▶ _Activity_: Lines that contain the string "computer" are the ones to list; copy all of them from the records.

▶ _Provided records_:
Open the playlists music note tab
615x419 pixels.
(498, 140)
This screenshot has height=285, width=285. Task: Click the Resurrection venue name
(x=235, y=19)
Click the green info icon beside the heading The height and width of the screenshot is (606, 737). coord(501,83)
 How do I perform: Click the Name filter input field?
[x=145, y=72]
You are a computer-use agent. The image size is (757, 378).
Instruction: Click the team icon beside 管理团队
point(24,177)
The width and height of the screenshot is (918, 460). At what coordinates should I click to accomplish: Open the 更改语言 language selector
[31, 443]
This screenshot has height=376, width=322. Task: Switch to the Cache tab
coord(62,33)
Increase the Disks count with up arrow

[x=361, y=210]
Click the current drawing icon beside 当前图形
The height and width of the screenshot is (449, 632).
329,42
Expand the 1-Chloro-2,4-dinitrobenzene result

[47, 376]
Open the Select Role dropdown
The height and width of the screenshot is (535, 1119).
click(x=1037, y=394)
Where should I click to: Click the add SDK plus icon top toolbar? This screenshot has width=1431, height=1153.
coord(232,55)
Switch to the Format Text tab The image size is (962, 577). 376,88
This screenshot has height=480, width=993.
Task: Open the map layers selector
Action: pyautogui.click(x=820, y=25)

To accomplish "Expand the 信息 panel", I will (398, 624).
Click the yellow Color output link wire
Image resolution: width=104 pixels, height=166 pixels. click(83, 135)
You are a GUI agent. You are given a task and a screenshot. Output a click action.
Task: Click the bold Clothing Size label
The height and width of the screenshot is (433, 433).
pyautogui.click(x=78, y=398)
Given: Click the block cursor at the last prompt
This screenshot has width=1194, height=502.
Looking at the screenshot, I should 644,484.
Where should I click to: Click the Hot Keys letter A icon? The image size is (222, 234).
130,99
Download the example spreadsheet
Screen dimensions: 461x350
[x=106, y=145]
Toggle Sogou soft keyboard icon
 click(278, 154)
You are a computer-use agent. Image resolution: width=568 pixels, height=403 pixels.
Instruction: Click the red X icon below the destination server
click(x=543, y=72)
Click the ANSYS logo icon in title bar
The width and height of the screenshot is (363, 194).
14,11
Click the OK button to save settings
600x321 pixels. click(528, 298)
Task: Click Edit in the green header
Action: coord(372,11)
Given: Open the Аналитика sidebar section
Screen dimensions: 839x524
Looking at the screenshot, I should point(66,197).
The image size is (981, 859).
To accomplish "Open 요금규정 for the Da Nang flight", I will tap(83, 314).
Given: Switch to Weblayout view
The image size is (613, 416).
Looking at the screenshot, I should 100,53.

▶ _Task response_:
You are a computer-use agent. The image size is (757, 378).
You are a computer-use agent. Image resolution: width=568 pixels, height=403 pixels.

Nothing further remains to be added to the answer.